- Work item -
Look over the entries below. Report how many lines hold the word "computer", and only that.

-- Opening Marker --

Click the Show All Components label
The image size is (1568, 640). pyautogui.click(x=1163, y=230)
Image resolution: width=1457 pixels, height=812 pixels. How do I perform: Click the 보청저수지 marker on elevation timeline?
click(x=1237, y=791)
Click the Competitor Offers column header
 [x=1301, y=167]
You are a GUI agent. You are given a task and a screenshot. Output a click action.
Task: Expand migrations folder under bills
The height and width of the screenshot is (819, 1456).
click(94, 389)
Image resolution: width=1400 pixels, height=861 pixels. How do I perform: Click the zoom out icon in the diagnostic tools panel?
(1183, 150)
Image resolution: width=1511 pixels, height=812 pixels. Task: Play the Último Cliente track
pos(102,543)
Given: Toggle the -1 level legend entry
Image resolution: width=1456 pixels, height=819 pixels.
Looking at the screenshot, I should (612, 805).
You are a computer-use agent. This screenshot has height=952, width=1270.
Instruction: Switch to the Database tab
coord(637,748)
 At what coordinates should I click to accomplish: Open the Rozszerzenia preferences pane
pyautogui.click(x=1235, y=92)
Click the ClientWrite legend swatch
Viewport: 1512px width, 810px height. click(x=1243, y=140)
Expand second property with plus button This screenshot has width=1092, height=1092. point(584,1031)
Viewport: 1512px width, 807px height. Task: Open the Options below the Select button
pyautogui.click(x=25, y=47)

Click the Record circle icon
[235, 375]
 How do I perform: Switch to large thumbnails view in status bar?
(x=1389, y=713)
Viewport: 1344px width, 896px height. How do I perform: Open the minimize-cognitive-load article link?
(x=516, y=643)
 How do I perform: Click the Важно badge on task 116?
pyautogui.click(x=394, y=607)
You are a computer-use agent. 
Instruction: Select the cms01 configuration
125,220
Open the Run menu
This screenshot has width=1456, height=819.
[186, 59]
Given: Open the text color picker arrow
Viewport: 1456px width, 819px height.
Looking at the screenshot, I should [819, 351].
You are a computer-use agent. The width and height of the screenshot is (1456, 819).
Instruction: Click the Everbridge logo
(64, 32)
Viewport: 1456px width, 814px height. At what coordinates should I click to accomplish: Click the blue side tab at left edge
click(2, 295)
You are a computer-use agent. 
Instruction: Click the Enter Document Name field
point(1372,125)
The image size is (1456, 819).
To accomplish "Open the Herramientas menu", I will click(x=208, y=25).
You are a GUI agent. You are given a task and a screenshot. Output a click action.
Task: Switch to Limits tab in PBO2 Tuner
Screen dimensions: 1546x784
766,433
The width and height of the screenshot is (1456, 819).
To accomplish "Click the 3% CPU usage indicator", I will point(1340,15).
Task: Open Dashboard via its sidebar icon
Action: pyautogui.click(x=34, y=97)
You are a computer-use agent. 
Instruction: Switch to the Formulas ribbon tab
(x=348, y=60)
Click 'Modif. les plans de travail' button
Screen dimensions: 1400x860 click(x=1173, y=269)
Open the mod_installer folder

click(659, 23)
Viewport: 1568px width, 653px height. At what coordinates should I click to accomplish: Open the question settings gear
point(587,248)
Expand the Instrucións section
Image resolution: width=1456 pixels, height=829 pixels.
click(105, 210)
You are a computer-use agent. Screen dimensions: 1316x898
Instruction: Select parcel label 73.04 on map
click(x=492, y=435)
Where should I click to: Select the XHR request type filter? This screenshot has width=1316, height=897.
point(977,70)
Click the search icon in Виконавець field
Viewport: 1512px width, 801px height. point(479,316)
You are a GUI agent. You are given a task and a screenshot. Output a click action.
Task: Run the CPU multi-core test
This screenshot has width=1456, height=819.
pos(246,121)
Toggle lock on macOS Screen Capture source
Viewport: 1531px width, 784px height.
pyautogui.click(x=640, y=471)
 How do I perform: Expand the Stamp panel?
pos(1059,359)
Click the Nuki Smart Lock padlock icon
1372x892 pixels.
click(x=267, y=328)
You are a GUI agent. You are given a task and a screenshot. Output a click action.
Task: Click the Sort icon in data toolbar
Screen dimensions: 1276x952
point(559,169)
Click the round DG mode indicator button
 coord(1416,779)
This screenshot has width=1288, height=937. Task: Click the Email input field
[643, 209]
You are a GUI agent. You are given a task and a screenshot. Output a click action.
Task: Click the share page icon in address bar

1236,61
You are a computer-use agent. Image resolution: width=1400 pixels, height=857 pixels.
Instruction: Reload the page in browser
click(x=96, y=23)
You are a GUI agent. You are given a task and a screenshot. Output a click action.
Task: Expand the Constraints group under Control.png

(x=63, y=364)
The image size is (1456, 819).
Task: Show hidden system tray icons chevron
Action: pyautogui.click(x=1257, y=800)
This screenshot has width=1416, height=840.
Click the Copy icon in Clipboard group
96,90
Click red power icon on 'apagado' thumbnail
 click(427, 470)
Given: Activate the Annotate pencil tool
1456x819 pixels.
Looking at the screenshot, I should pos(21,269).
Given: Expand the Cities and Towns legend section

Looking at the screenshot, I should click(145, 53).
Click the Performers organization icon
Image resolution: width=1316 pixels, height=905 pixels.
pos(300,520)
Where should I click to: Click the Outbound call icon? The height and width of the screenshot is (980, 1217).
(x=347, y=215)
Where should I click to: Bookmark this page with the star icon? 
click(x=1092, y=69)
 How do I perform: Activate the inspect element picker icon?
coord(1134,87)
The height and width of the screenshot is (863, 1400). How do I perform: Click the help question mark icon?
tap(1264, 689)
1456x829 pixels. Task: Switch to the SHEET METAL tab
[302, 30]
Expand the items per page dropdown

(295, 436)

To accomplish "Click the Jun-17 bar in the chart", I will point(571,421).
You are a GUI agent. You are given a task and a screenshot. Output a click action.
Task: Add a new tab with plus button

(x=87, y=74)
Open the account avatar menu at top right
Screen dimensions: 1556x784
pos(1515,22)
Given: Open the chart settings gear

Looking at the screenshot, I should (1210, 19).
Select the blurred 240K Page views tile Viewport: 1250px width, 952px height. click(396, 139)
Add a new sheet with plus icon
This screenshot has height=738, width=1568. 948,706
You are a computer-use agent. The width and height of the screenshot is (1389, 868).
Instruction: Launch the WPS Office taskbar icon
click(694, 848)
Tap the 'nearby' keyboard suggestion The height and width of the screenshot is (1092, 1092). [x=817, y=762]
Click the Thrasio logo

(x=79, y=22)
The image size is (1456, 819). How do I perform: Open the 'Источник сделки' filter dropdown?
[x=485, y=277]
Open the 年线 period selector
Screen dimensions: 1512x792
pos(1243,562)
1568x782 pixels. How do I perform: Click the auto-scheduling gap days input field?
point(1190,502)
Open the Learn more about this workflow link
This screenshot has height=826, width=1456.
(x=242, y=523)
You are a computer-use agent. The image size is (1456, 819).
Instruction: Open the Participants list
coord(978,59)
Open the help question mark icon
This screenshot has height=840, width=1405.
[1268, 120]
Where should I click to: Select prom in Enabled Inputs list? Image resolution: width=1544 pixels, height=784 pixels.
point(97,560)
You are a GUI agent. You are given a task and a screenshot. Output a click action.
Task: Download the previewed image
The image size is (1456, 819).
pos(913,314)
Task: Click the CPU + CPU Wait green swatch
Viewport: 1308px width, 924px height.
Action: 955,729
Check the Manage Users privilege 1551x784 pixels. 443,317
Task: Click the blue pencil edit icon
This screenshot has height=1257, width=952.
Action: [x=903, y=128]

-- Closing Marker --

- Your solution -
9